Brady Hoke, 1/14/2011:

"I think you'd be remiss as a coach if you don't know your personnel, and you try to implement something that maybe you're not quite ready for. There's a way to grow to it. So we're not going to try to put any square pegs in round holes."

Midway through Rich Rodriguez's first season it had become clear that Michigan was spectacularly bad at football for the first time since the 60s, and the blame started to go around. A large portion of it was directed at Rodriguez shoehorning Michigan's pro-style personnel into the spread offense, and it was all dumb. Very dumb. I wrote a post explaining how dumb this was called "The Golden Age of Tin." In brief:

  • Despite having NFL talent up and down the roster Michigan was about 70th in offense in 2007. All of that talent left.
  • Michigan had moved to a zone running game two years before Rodriguez arrived and he changed very little on the line.
  • Four of the five starters skill position starters were freshmen who had never played in a pro-style offense. (Brandon Minor would later return from injury/discontent/quasi-suspension and play pretty well.)
  • The run-pass split was almost 50-50 a year after WVU ran 70% of the time.
  • The quarterbacks were bad in any system.

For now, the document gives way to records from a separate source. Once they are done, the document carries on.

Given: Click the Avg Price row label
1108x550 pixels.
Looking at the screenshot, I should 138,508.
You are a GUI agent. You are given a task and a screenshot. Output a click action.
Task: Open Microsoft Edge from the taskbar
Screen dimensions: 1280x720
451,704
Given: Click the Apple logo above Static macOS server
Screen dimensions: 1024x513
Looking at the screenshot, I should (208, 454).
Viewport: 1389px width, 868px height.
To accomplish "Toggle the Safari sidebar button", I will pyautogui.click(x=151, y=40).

A couple years later, Nick Sheridan is a grad assistant, a redshirt junior version of Steven Threet has a 18-16 TD-INT ratio for a 6-6 Arizona State team, and Michigan's spread offense is one halfway decent turnover margin/defense/kicker from being awesome. Rich Rodriguez did a lot of things wrong in his time in Ann Arbor, but installing the offense he'd been running for 20 years wasn't one of them.

Because of all the things he did do wrong, however,

greg-robinson-fail

he's in a sad car with sad child. Al Borges is now in charge of Denard Robinson, a bunch of slot receivers, tailbacks no one except Fred Jackson thinks much of, and… well… a pretty decent set of pro-style outside receivers, tight ends, and (probably) offensive linemen.

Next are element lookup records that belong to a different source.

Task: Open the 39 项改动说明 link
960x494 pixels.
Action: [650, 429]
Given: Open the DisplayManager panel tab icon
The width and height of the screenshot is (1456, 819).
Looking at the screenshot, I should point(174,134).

Borges is going to do the only thing he can do with this personnel: coach a pro-style offense with a vertical passing game. This is not going to be as good for Michigan as continuity would be, but the person to blame for that is the athletic director, or Rich Rodriguez, or some of the things Rich Rodriguez did wrong. Al Borges has not spent the last 20 years figuring out how to get mileage out of quarterbacks who double as drag racers in the offseason. He's spent it saying "no, I'm not Jeffery Tambor" and passing to open up the run.

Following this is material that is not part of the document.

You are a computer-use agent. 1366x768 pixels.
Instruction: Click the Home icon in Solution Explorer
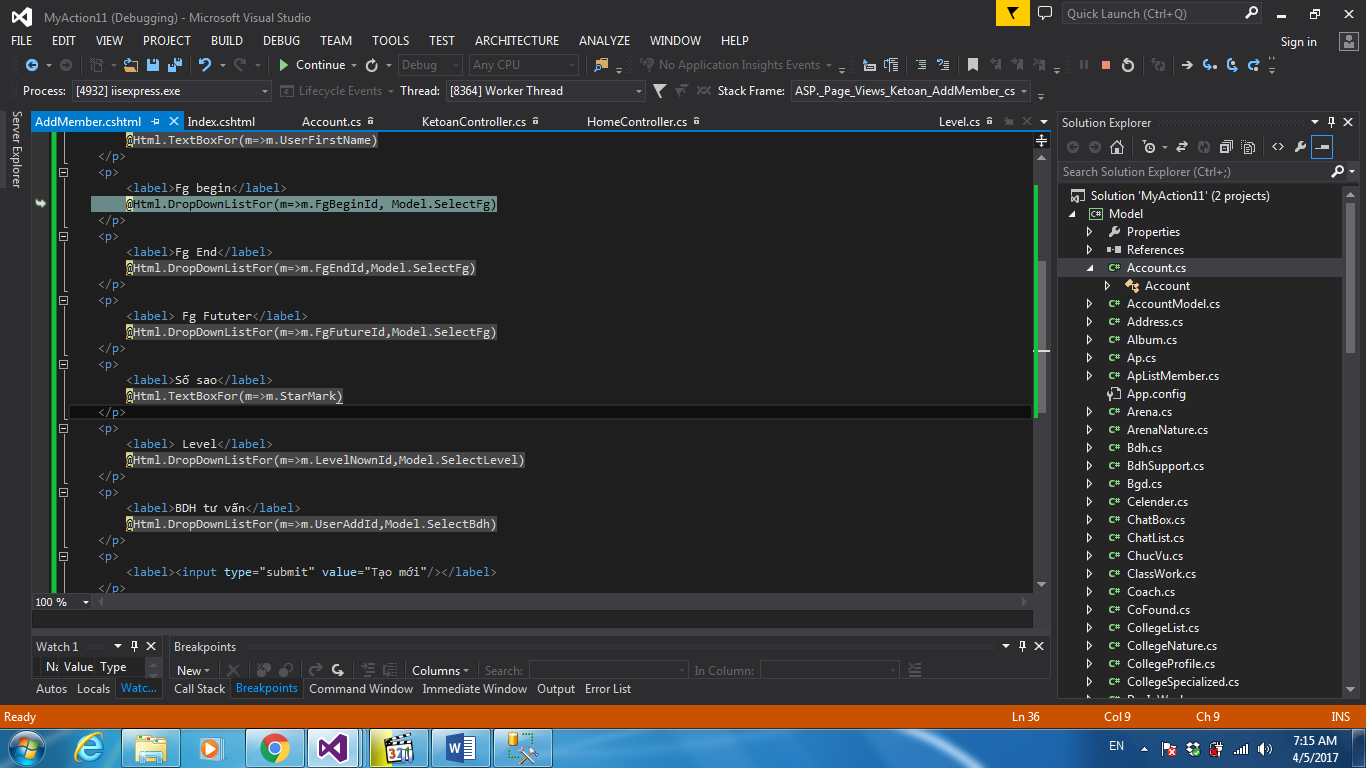pos(1117,147)
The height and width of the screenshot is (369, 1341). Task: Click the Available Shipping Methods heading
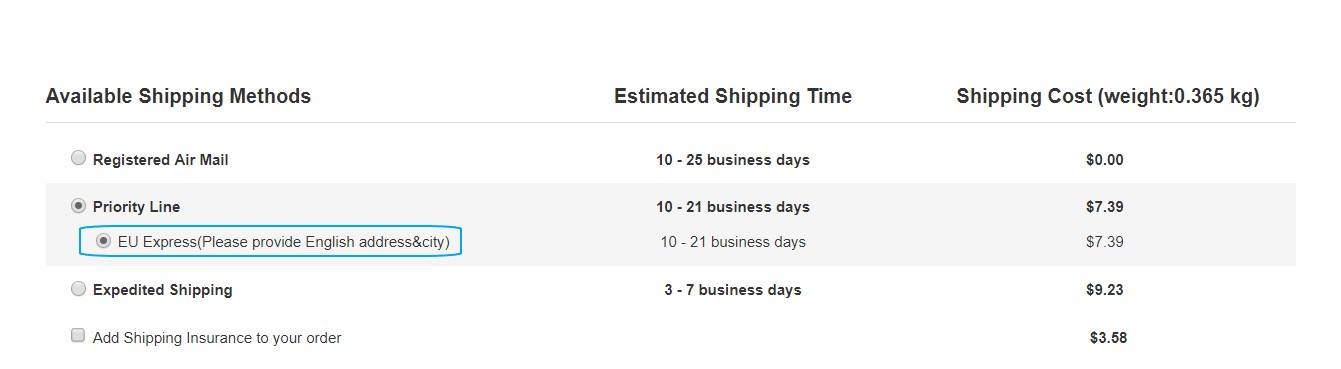178,96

Coincidentally, the best example of what happens when you replace a Rich Rodriguez-type coach with a more passing-oriented guy is when West Virginia replaced Rich Rodriguez with Jeff Mullen. Mullen was the QB coach responsible for turning Wake Forest into a miraculously effective offense through 2007 and arrived in Morgantown promising more balance in the Mountaineer offense. He got it:

OC Year Runs Passes Run%
Rodriguez 2007 628 265 70%
Mullen 2008 517 305 63%

Unsurprisingly, passes got less effective as they became more frequent. The thing that dropped WVU from a national title contender to just another top 25 team was that despite rushing less, rushes also got less effective.

OC Year YPC YPA Pass Eff
Rodriguez 2007 6.2 7.8 11th
Mullen 2008 5.3 6.4 28th

If you're thinking Steve Slaton's exit for the NFL may have had something to do with that, replacement Noel Devine actually rushed for 6.3 YPC. What happened? Burgeoning Wolverine Star has a table of its own that highlights the severe drop in productivity from quarterback legs that started as soon as Rodriguez left. Pat White's rushes were exactly as frequent—down to a tenth of a percentage point—as they were in 2007 but his productivity dropped alarmingly. White averaged 6.7(!) YPC under Rodriguez and just 5 under Mullen.

While it's possible the schedule was tougher and the team weaker after Owen Schmitt and a few others graduated, Devine's numbers suggest the most likely explanation for that huge drop is that Mullen didn't know what the hell to do with White.

-------------------------

So. Michigan fans wishing to protect their soul-tingly-bits would do well to regard quotes like these from Borges as gentle untruths created for public perception: 

"I've been doing this for 24 years. I'm no genius and I do not pretend to be one, but I have a hell of a lot of experience with a lot of different types of quarterbacks."

But when Borges goes on to compare Robinson to Michael Vick and what he's doing with the Eagles…

"They said Michael Vick couldn't be a West Coast-style quarterback, and he's one of the top five quarterbacks in the NFL. Why? Because they put him in situations to run and throw. Denard is 6-feet tall, like Michael Vick. He can run and he can throw and make things happen. If Michael Vick can do that with the Philadelphia Eagles, why can't Denard Robinson do that at Michigan?"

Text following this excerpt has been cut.